The year 1989 was marked by the publication of a popular brochure for African American women called “We Remember.” A quarter million copies were distributed in a project she co-coordinated with Donna Brazile, then director of the National Political Congress of Black Women.
Ross is co-author, with 3 other writers, of the book Beyond the Politics of Inclusion: Women of Color in the Reproductive Rights Movement
(2004, South End Press). She is currently authoring a book on a black women’s activism in the reproductive rights movement called Black Abortion.
Other writing projects include editorials for the Progressive Media Project for the Knight-Ridder newspaper chain and she serves as a political analyst for Pacifica News Service and Alternative Radio. Ross has appeared on talk shows such as The Donahue Show, The Charlie Rose Show, CNN, BET Lead Story, and Good Morning America. She has also been featured in Emerge Magazine, Biography Magazine, San Antonio Express News,
and the Los Angeles Times.
For the last two years, she has also been collecting oral histories of elder feminists of color for archives at Smith College.
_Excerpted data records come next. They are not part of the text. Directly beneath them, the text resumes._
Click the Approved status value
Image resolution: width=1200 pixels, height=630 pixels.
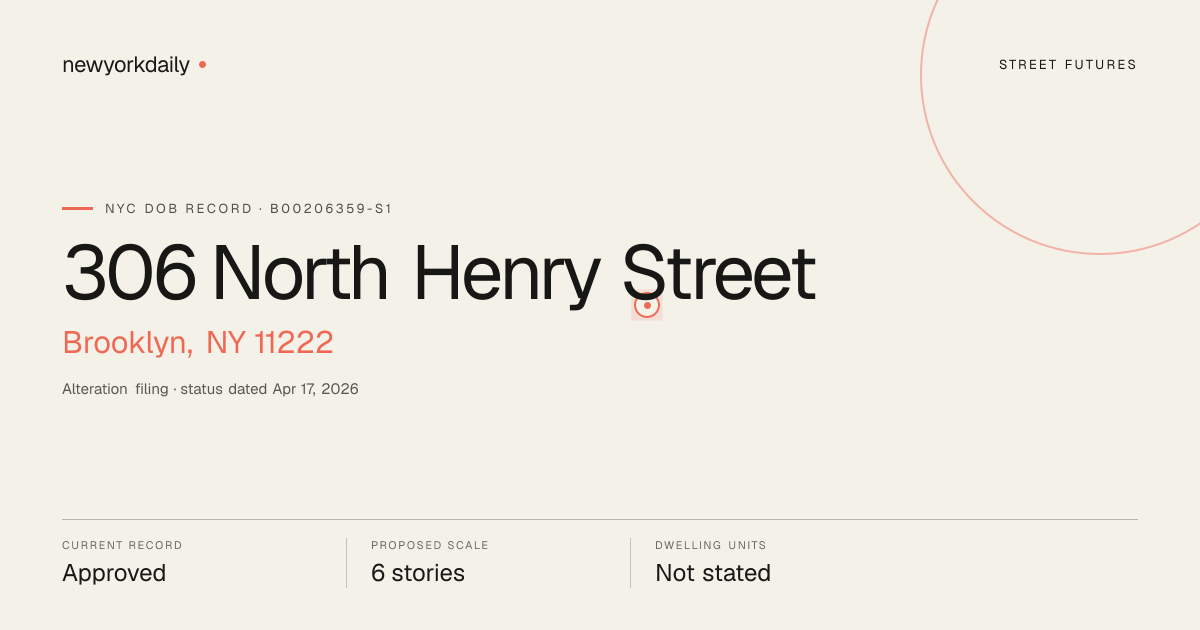[114, 574]

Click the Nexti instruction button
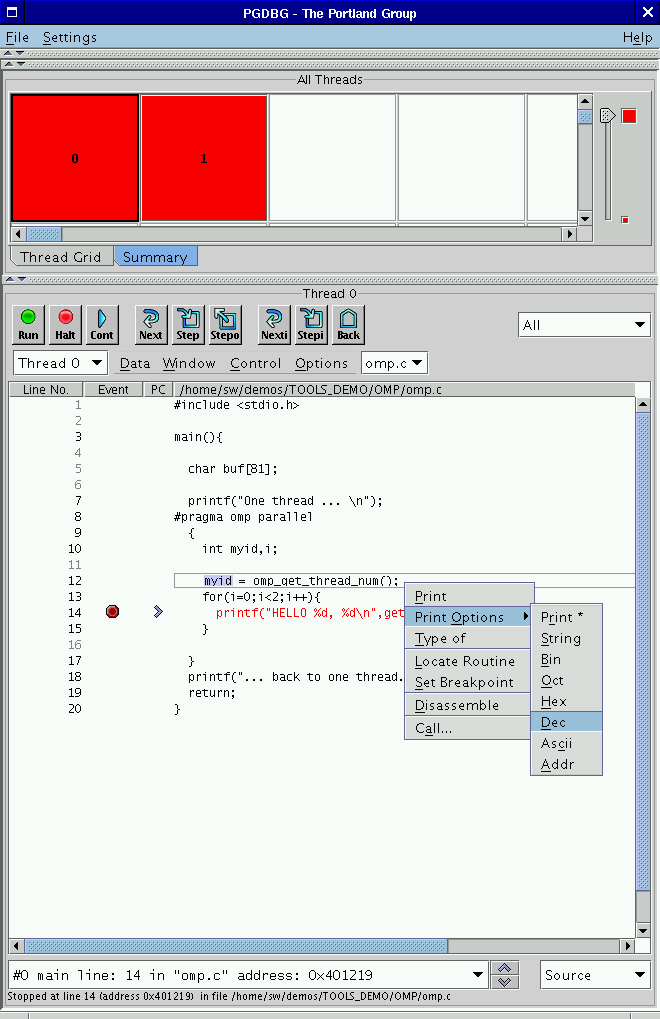[x=274, y=324]
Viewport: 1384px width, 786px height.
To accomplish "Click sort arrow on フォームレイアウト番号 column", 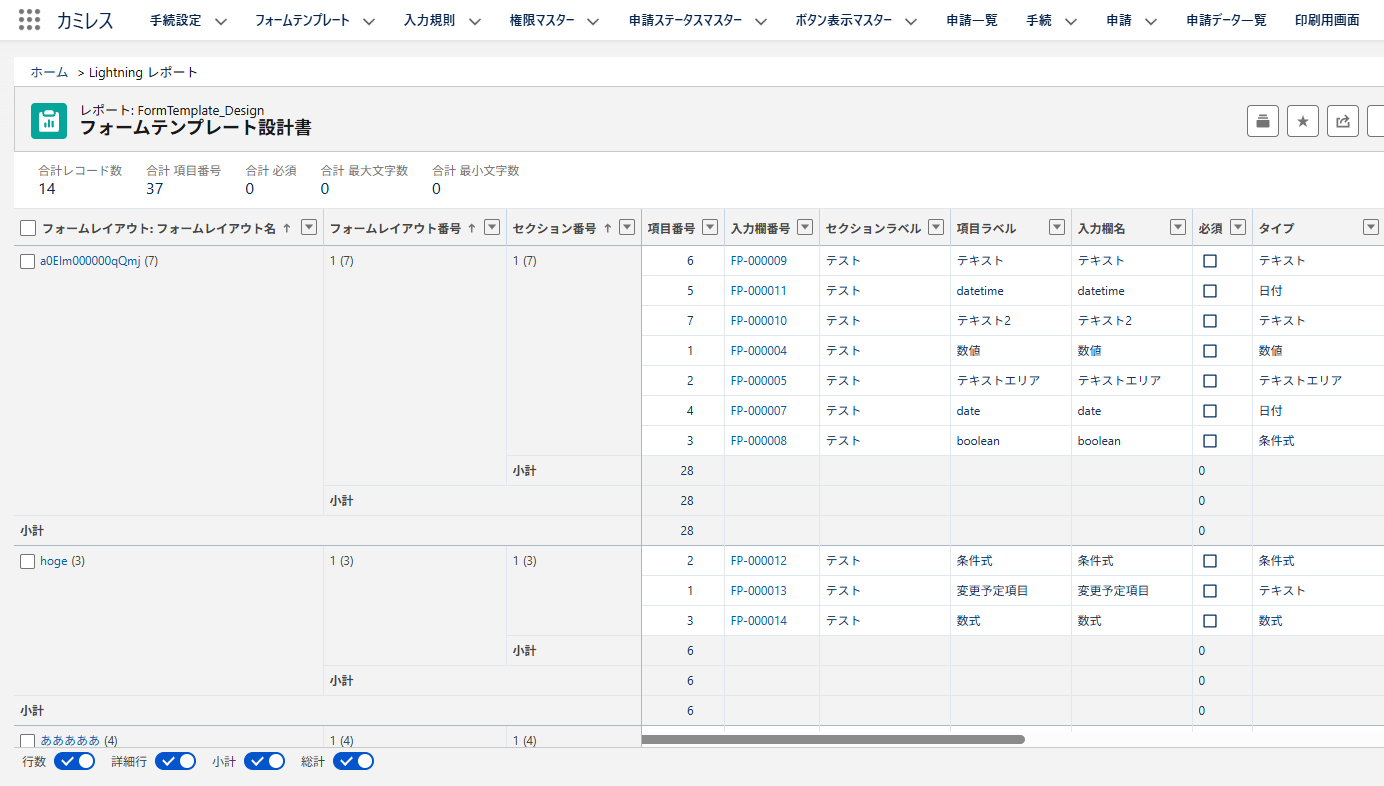I will pyautogui.click(x=471, y=228).
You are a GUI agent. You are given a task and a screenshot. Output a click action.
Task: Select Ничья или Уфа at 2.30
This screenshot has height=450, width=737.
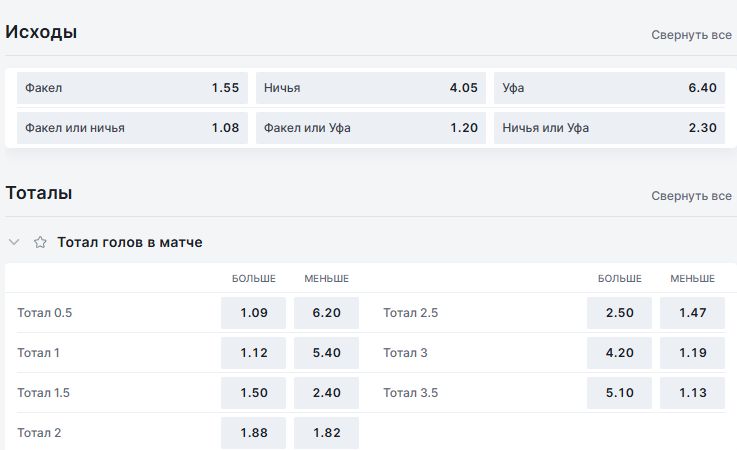[x=609, y=128]
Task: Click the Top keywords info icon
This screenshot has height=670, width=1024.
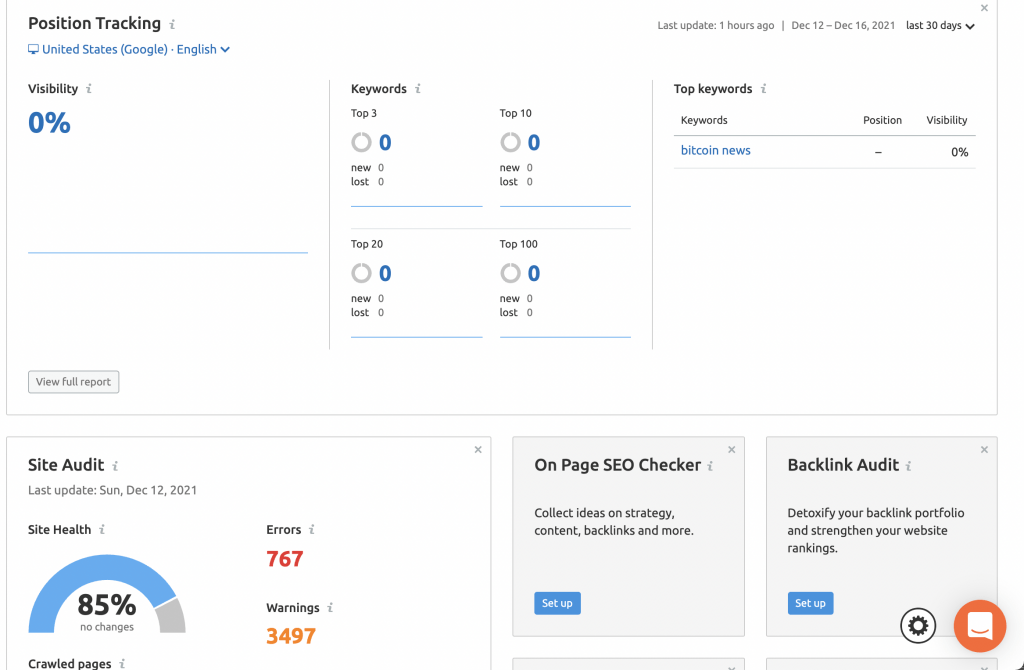Action: (x=764, y=89)
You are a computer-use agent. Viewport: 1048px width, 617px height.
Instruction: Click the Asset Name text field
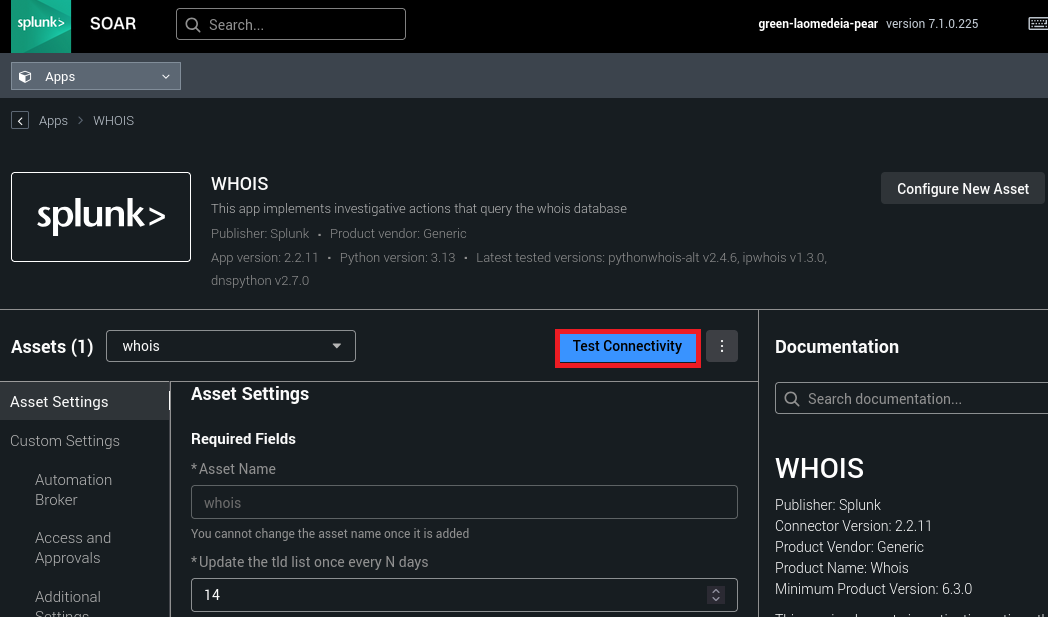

Ross was invited to testify before the U.S. Congress, the United Nations, and the Food and Drug Administration on women’s health and human rights issues. She served eight years on the Washington D.C. Commission for Women. She currently serves on the board of directors for the Foundation for African American Women, the International Gay and Lesbian Human Rights Commission, the Committee on Women, Population and the Environment, and SisterLove Women’s AIDS Project. Ross received an honorary Doctorate of Civil Law degree in 2003 from Arcadia University.